## Your goal
From the article on appraiser liability below, repeat word for word the passage from "Liability Follow Up: Sweating" up to and including "what’s the problem?".

## Extract to read
——

It is not about making
competent and ethical appraisers “sweat the small stuff” of USPAP in court,
he says, but about keeping them out of trouble.
Editor’s Note: Last
issue, Richard Hagar, SRA, explained how and why some appraisers get into
trouble. It’s not about making competent and ethical appraisers “sweat the
small stuff” of USPAP, he says, but about keeping them out of trouble. The
problem, Hagar says, is that appraisers have much more to worry about than
USPAP. Also, find more below on the $25 billion landmark foreclosure settlement
last week between banks and consumers. Hagar gives an insider’s take, including
some good news for appraisers.
Liability Follow Up: Sweating the Small Stuff?
By David Brauner, Editor
According to Richard Hagar,
SRA Fannie Mae and Freddie Mac are recovering upwards of $1.5 billion each
month, according to their financials*, from lenders, mortgage brokers, borrowers
and appraisers. Hagar, who wrote last issue’s 1,000 Appraisals a Year,
says that this is something every appraiser should know.
It is not about making competent and ethical appraisers “sweat the small stuff”
of USPAP in court, he says, but about keeping them out of trouble.
Some readers point out that issues highlighted in 1,000 Appraisals a
Year as getting appraisers in trouble in court are not even violations of
USPAP. So what’s the problem?
The problem, Hagar says, is that appraisers have much more to worry about than
USPAP. “There are other issues that come into play in addition to USPAP; Fannie
Mae requirements, Interagency Guidelines, state and federal laws and the
Certification appraisers include in every report,” Hagar says. “If you’re only
focusing on USPAP, you need the kind of education we’re presenting (in the
Webinar
Series- see below).”
Hagar says some of the
comments posted
to the story show that certain appraisers are not fully aware of the high
standard they are being held to. And he insists this is not “his take on things”
but opinions of the courts and that many appraisers need to be made aware. The
bottom line is learning how to be the kind of appraiser who does not get sued.
“When a lender, any lender, including Fannie Mae discovers a bad report, even if
it’s years later, they have the right to sue the appraiser for the bad product,”
says Hagar. “By the time our consulting firm is brought into the picture, the
bank has selected the bad loans/appraisals, filed the lawsuits and determined
how much money they have lost due to the bad loan. Who do they blame? Well, they
don’t blame themselves. They blame the appraiser and since the appraiser signs a
Certification fully accepting liability for their work, they get sued and they
get sued for BIG BUCKS. In the example I provide (in 1,000 Appraisals a Year),
every appraisal I reviewed was bad. The bank chose to sue the appraiser for only
ten appraisals out of hundreds.”

——

## Data segment
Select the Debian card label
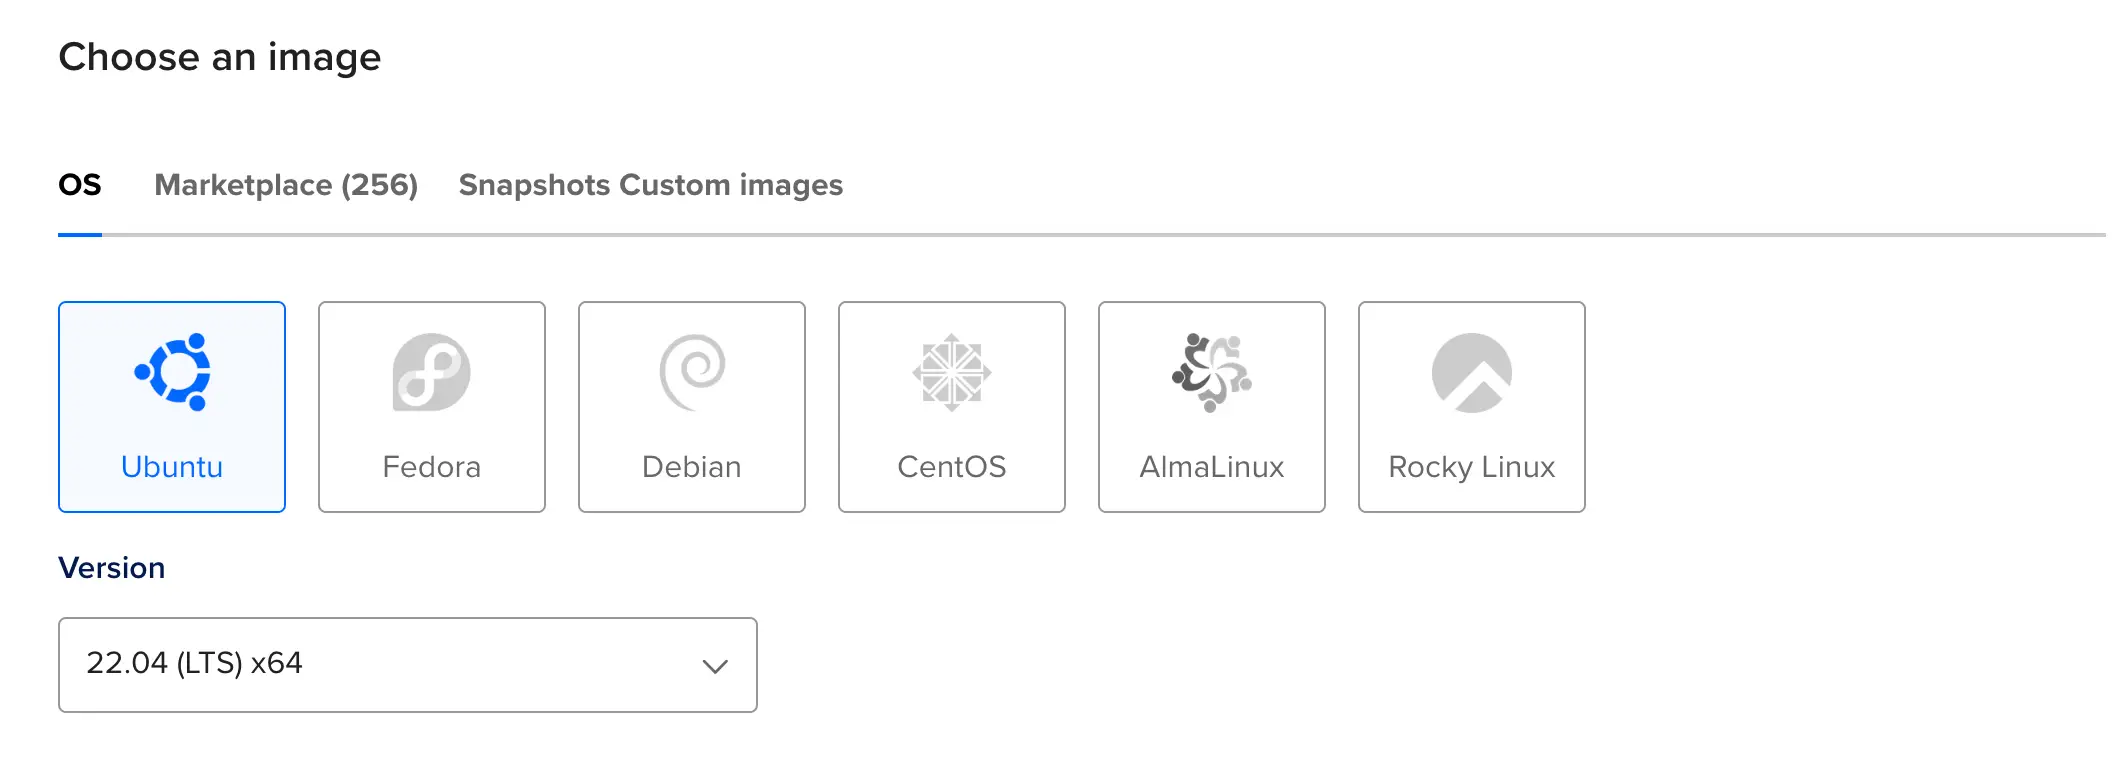 point(692,467)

——

## Response to the task
Liability Follow Up: Sweating the Small Stuff?
By David Brauner, Editor
According to Richard Hagar,
SRA Fannie Mae and Freddie Mac are recovering upwards of $1.5 billion each
month, according to their financials*, from lenders, mortgage brokers, borrowers
and appraisers. Hagar, who wrote last issue’s 1,000 Appraisals a Year,
says that this is something every appraiser should know.
It is not about making competent and ethical appraisers “sweat the small stuff”
of USPAP in court, he says, but about keeping them out of trouble.
Some readers point out that issues highlighted in 1,000 Appraisals a
Year as getting appraisers in trouble in court are not even violations of
USPAP. So what’s the problem?